Leniência de políticos e agentes públicos permite que o crime atue em áreas de expansão imobiliária
O Rio tem uma longa história de ocupação desordenada do espaço urbano. Não que seja uma exclusividade carioca, pois favelização é um mal brasileiro. Mas, no Rio, a convivência, lado a lado, de “comunidades” e residências de luxo é algo pouco visto e se tornou marca local.
Esta diversidade deixou traços positivos na cultura carioca, mas entrou em metástase: na saúde pública, na segurança, nas moradias em áreas de alto risco, e assim por diante. Governos perderam oportunidades para a realocação eficiente de famílias de baixa renda. Por falta de planejamento na ampliação a seu tempo da infraestrutura de transportes de massa, para permitir que as pessoas pudessem morar de forma confortável longe de seus lugares de trabalho. Vieram, ainda, ciclos populistas nos governos locais que reforçaram a falta de cuidado com a expansão da cidade.
Até chegarmos ao ponto em que estamos, no qual a ausência do Estado na gestão dos espaços — para tratarmos apenas da questão urbanística — faz com que não haja mais poder público, no sentido real do termo, à frente do crescimento da cidade, sendo este espaço ocupado pela criminalidade. Já há algum tempo, caso da Zona Oeste — Barra, Jacarepaguá, Santa Cruz, para citar apenas alguns bairros onde isso é mais claro —, milícias, um braço do crime organizado, crescem nos negócios imobiliários ilegais. Nas Vargens, outra região típica, imóveis de alvenaria também são construídos e comercializados pelo crime. Ninguém os impede, porque o Estado já está muito débil. Ou infiltrado.
É assombroso que um crime da gravidade do assassinato da vereadora Marielle Franco e de Anderson Gomes, de repercussão mundial, possa estar relacionado ao avanço de milicianos nesses bairros, contra o qual se opunha Marielle. Ausente o Estado, tudo pode acontecer. Como mostrou reportagem do GLOBO de quinta-feira: entre o Morro do Timbau e as favelas Salsa e Merengue, no Complexo da Maré, às margens da Linha Vermelha e Avenida Brasil, não muito longe do Centro, traficantes constroem, sem medo, casas de alvenaria em um terreno que havia sido reservado pela prefeitura para escolas públicas.
O espaço que seria usado para evitar que jovens fossem cooptados pelo crime está sendo utilizado, sem qualquer repressão, para elevar os lucros do próprio tráfico. Chega a ser cruel. A situação ultrapassa limites perigosos, quando bairros passam ase expandir tendo como incorporadores imobiliários o crime.

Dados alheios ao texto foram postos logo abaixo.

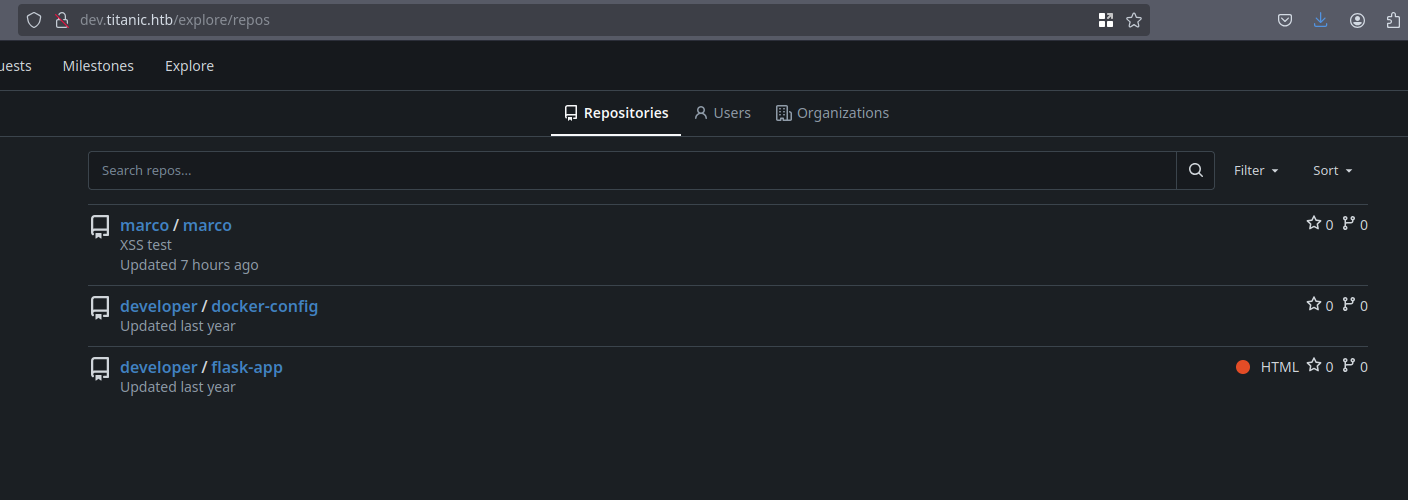Click the search magnifier button

click(x=1195, y=170)
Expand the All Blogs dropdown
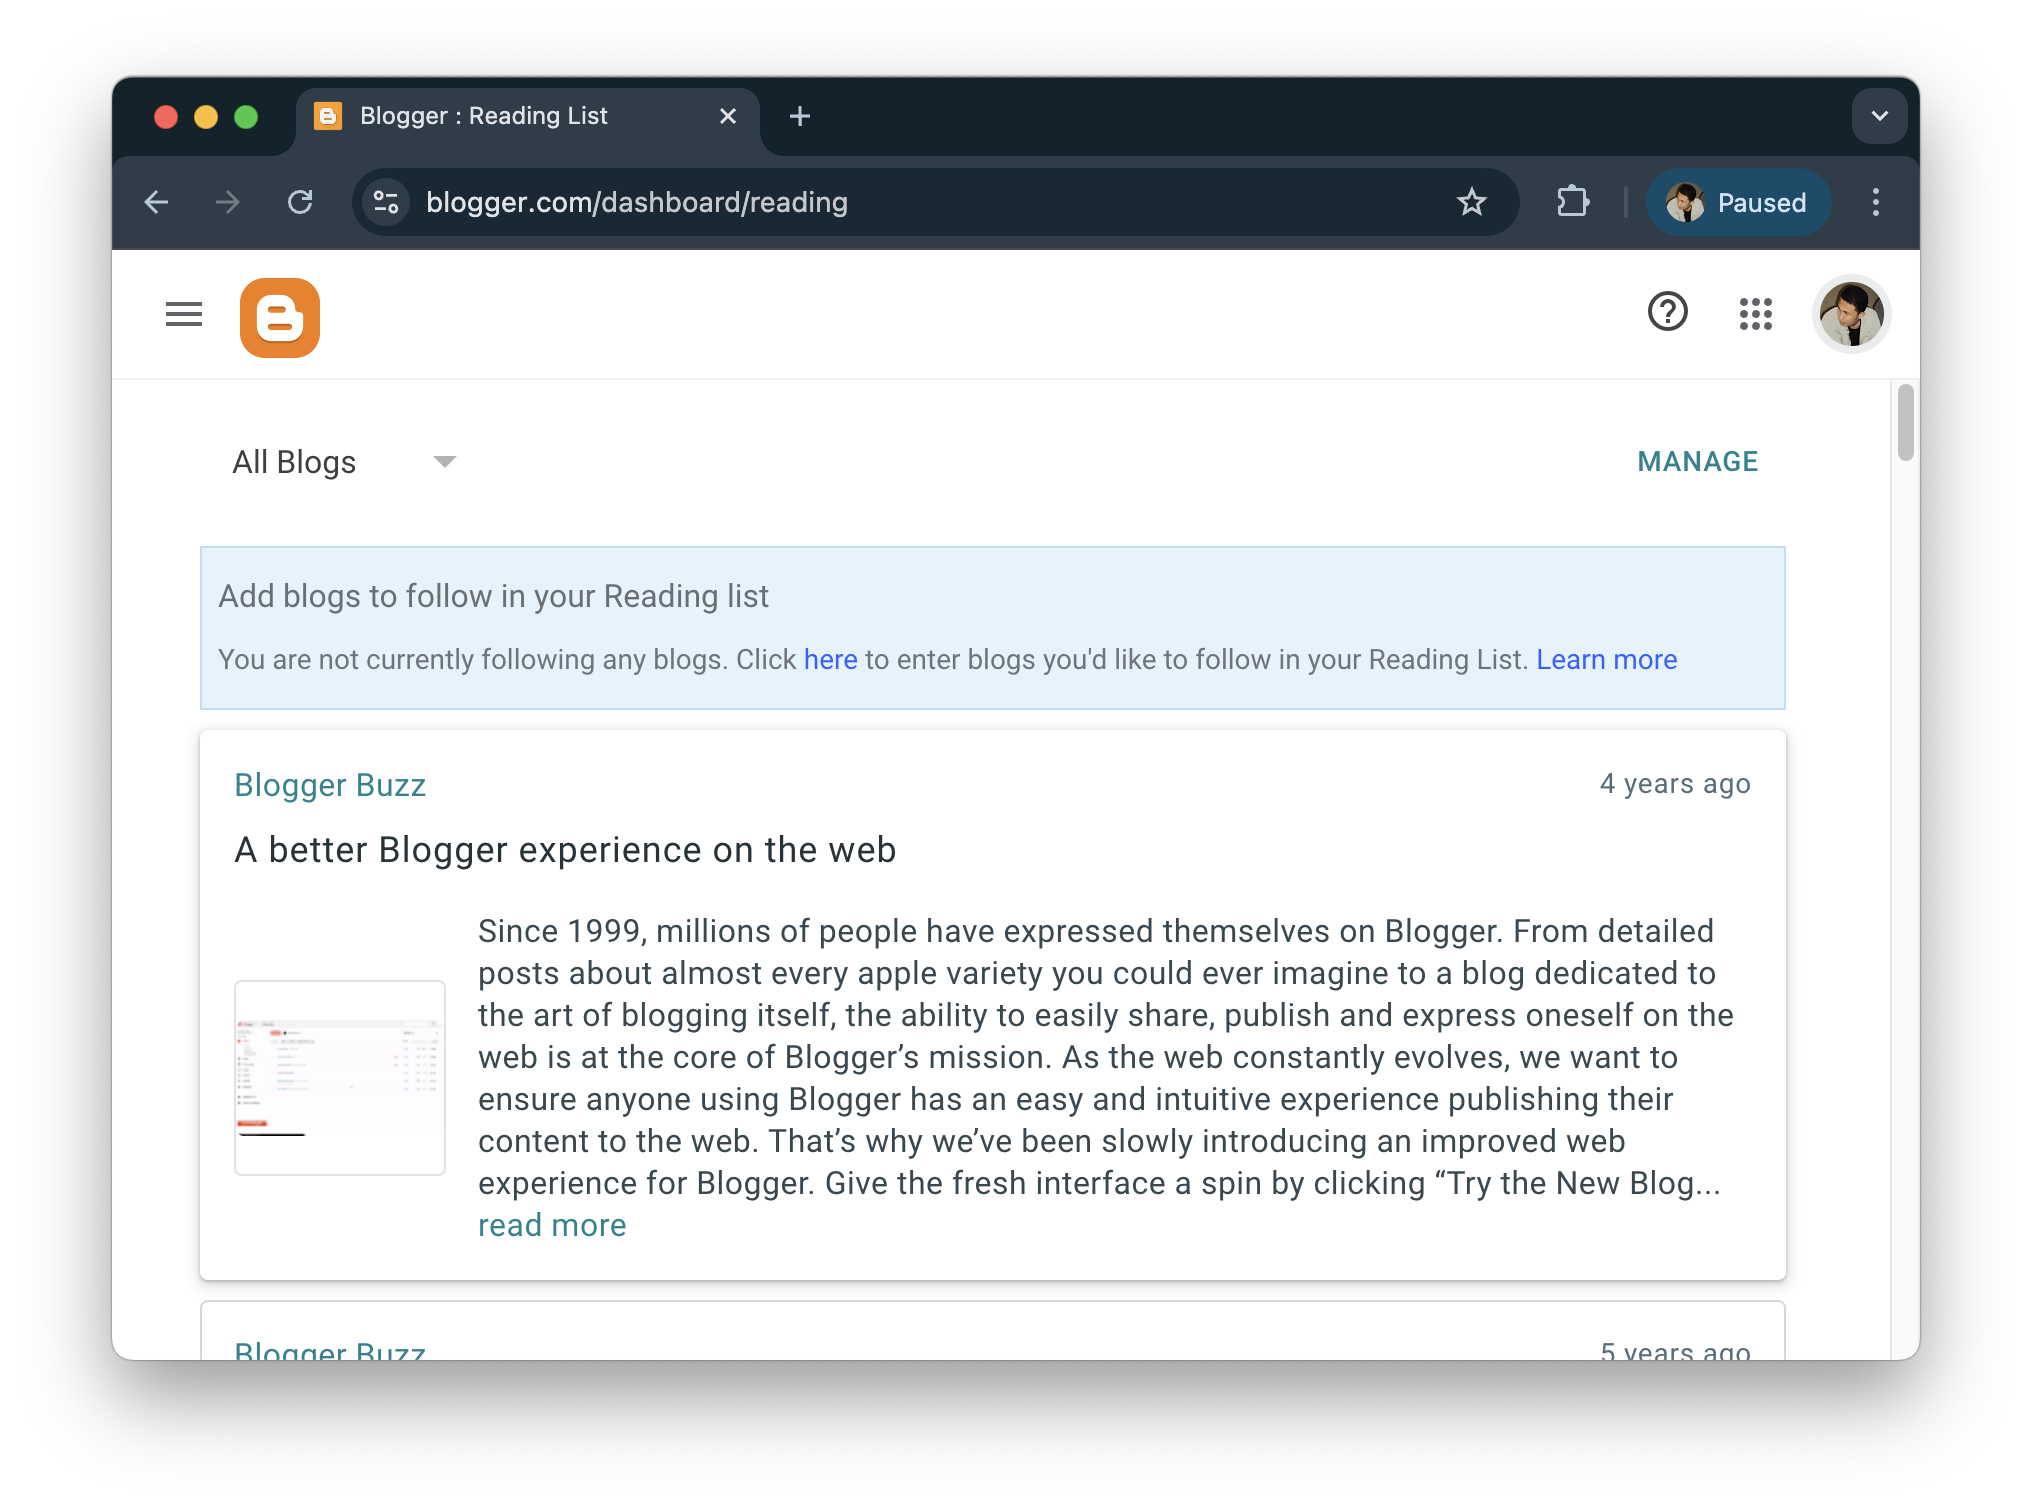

Não faltam leis e códigos para ordenara cidade, inexiste é vontade de aplicá-los. Deveria haver a mobilização de agentes públicos — promotores, procuradores, juízes etc. —, e não apenas das esferas estadual e municipal, para recolocar o Estado nas suas funções. É o que tem de ser feito para evitara anarquia geral que se aproxima.